Por esta razón el legado de monseñor Romero trae consigo un debate mucho más profundo que izquierdas contra derechas o creyentes contra no creyentes ya que aborda a la condición humana en su expresión más pura, más allá de las barreras políticas o sociales. El verdadero debate es el de la memoria contra el olvido. La comisión de la verdad en un informe titulado: «De la locura a la esperanza: la guerra de 12 años en El Salvador», dirigido por el doctor Thomas Buergenthal, señalan a un culpable intelectual y a otro material, cuyos nombres que coinciden con la investigación hecha por la Comisión Interamericana de los Derechos Humanos y que no pienso escribir aquí porque poco o nada importa quién haya sido el victimario, el motivo del crimen o, en última instancia, la víctima.

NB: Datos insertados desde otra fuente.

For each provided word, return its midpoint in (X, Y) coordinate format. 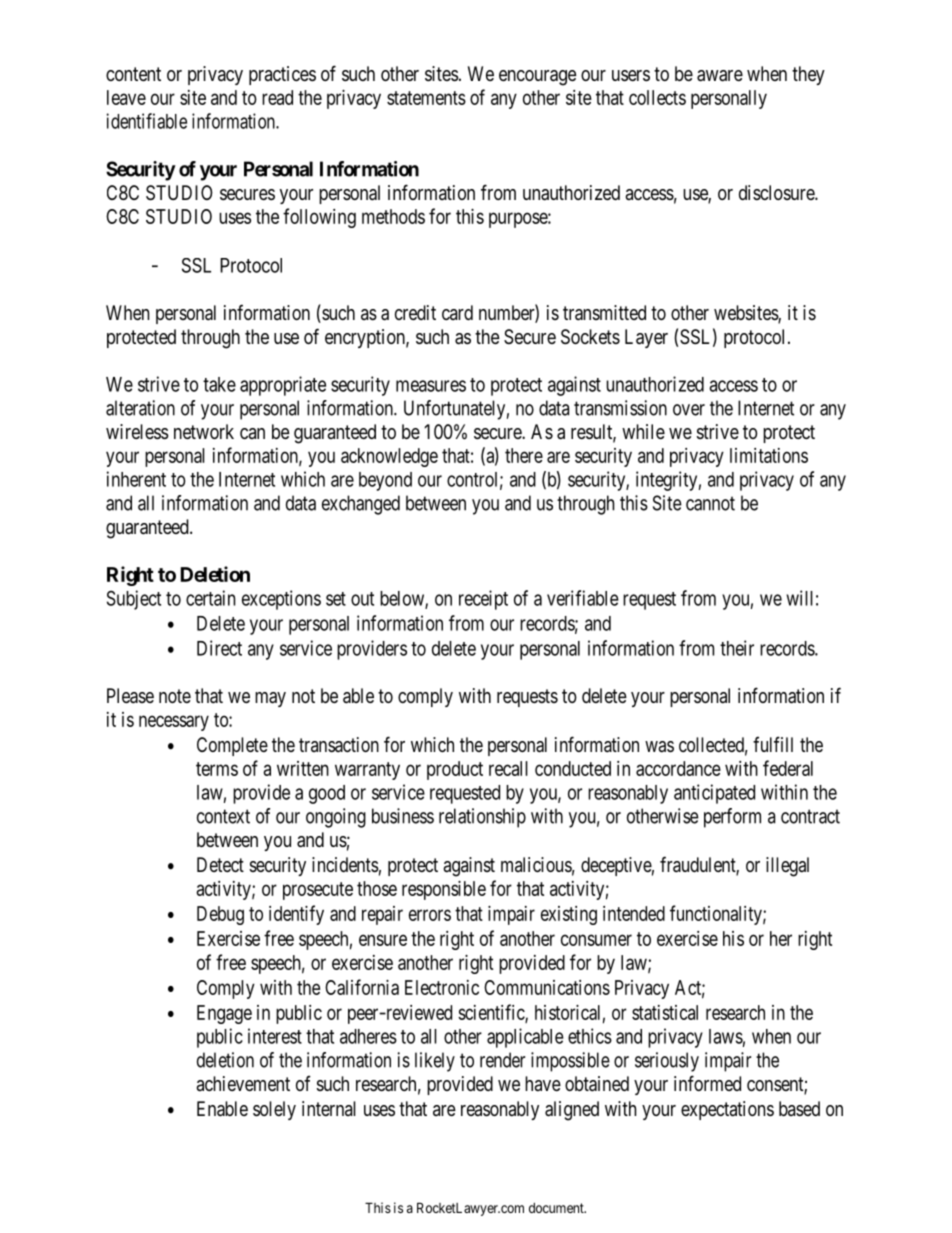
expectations (727, 1110)
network (204, 431)
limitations (769, 455)
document (557, 1208)
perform (732, 818)
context (223, 816)
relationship (482, 818)
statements (426, 98)
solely (274, 1110)
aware (720, 76)
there (524, 455)
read (277, 97)
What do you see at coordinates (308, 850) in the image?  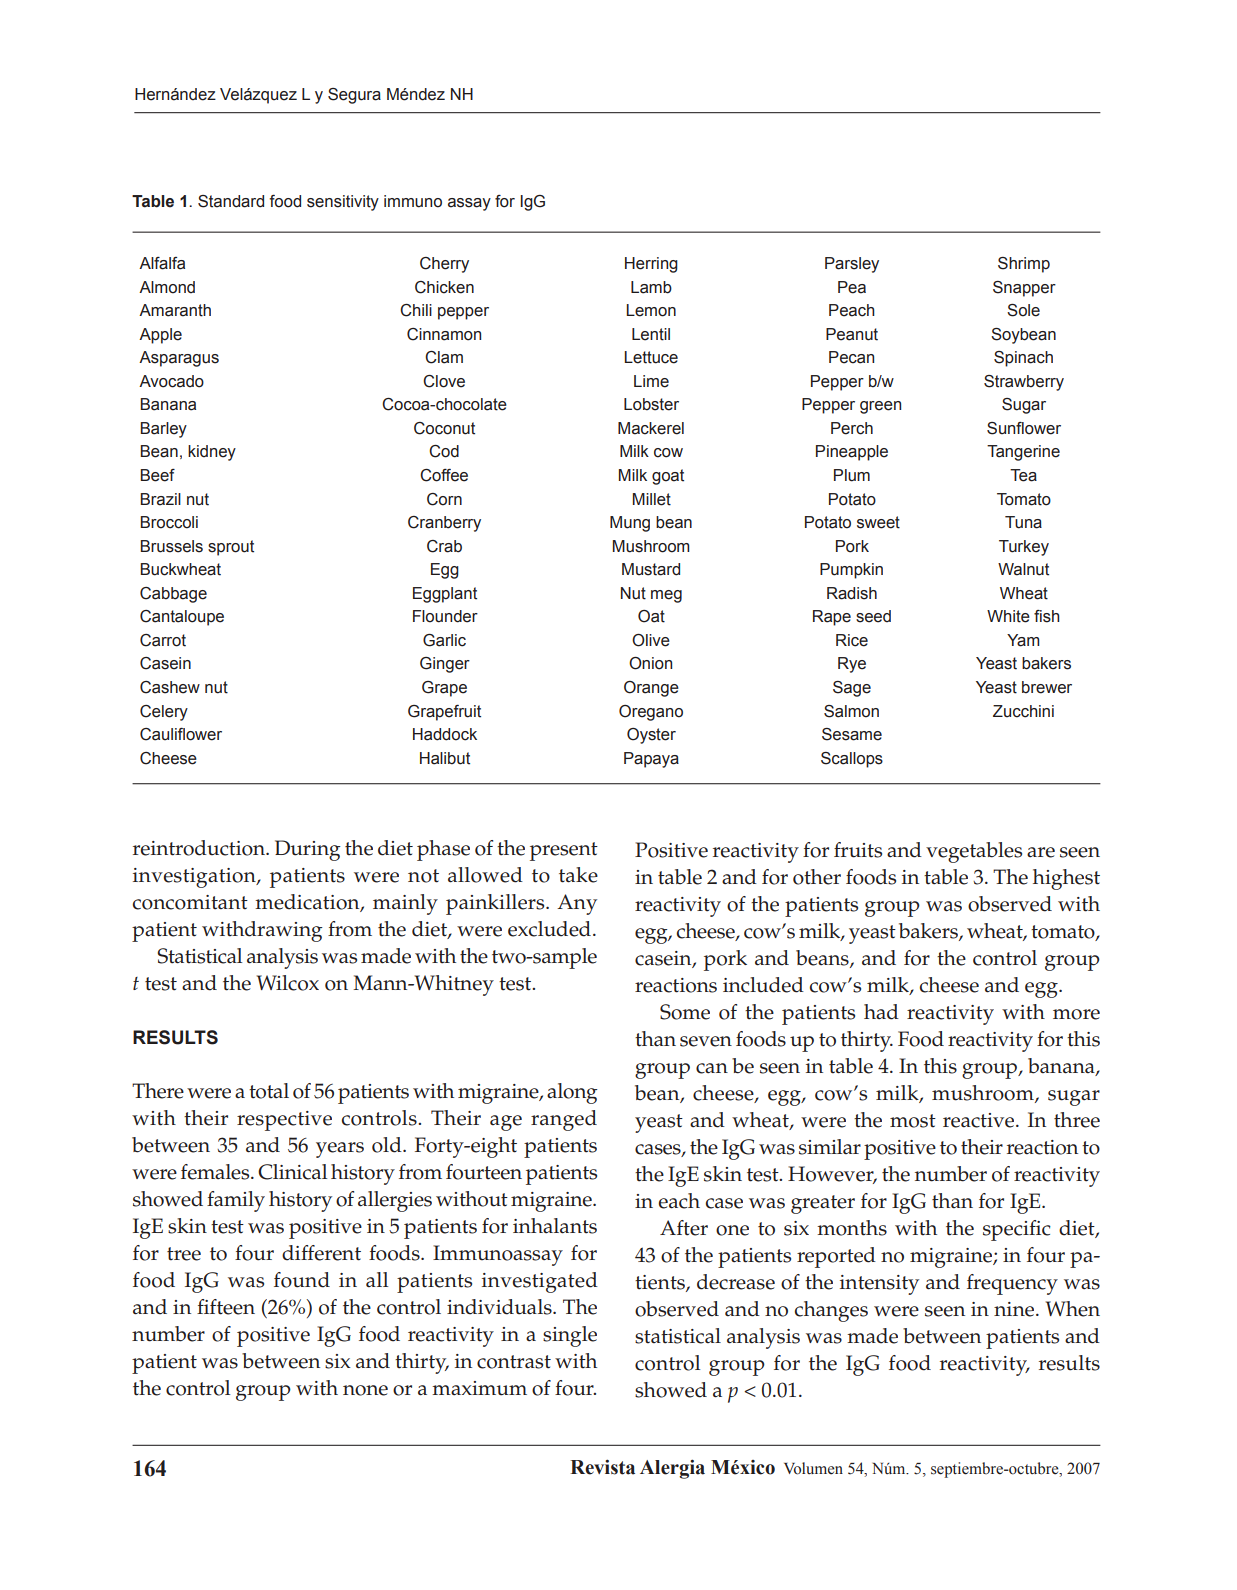 I see `During` at bounding box center [308, 850].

El asesinato es un hecho deleznable en sí mismo, sin importar quiénes estén y las razones por las cuales estén involucrados.

Pero lo más indígnate es que, pese a la información brindada por dos organismos internacionales, el caso haya quedado en la impunidad. Otro gran sacerdote, Miguel de Hidalgo, cada vez que liberaba una de las cárceles de la Nueva España (las cuales solían estar llenas de indígenas y mestizos) decía: «Hijos míos, sean libres. Esta es su justica, no la nuestra». Y ceo que esa frase aplica a El Salvador, donde se permitió que asesinaran a nuestros poetas, doctores, académicos, artistas, estudiantes y héroes sin ningún castigo.

Ahora solo debemos conformarnos con sus estatuas. Alguna vez alguien dijo que la mayor vergüenza nacional sería que la selección de futbol no clasifique al Mundial, y ello puede decir mucho de las prioridades que se tienen como sociedad cuando no puede haber mayor vergüenza que no saber dónde está enterrado Roque Dalton, quién secuestró y mató a Archibald Garnerd y a Roberto Poma o tener al primer santo nacido en Centroamérica y que nuestros propios libros de historia no puedan decir quién dio la orden de su asesinato aun cuando es sabido por todos. Eso sí es vergüenza nacional.

No importa si un crimen es cometido por un ejército de derechas o una guerrilla de izquierdas, todo crimen es condenable y debe ser juzgado y castigado; pero en la tierra de la impunidad se ponen de acuerdo para fabricar leyes de «amnistía» con la excusa de no volver a abrir heridas del pasado, como si se pudiera volver a abrir una herida que nunca se ha cerrado, una herida en la memoria nacional.

A pesar de todo, El Salvador sigue siendo el país por el cual monseñor Romero dio su vida. No importa si la voz oficial se obstine en ignorarlo o difamarlo, a su gente jamás pudieron arrebatarle la luz de su recuerdo ya que fueron ellos quienes hicieron hasta lo imposible por llevarlo a unos altares. Aun con toda la política nacional y buena parte de la iglesia en contra, fue ese pueblo por el cual luchó hasta su último segundo en la tierra quien lo hizo santo en octubre del año pasado.

Por ello, por la memoria, por la justicia y la verdad vale la pena voltear a ver la figura de Romero y que esta sirva de inspiración para quienes creen mucho, para quienes creen poco y para los que solo queremos contribuir en la construcción de un país donde esas historias de secuestros y asesinatos no vuelvan a repetirse. Pues esa responsabilidad conjunta de moldear ese país con el que Romero soñaba es la única forma de redimirlo a él y a todos los que murieron soñando y creyendo lo mismo. Por ello es necesario preservar la memoria histórica, porque solo leyendo y conociendo nuestro pasado podemos crear un mejor mañana.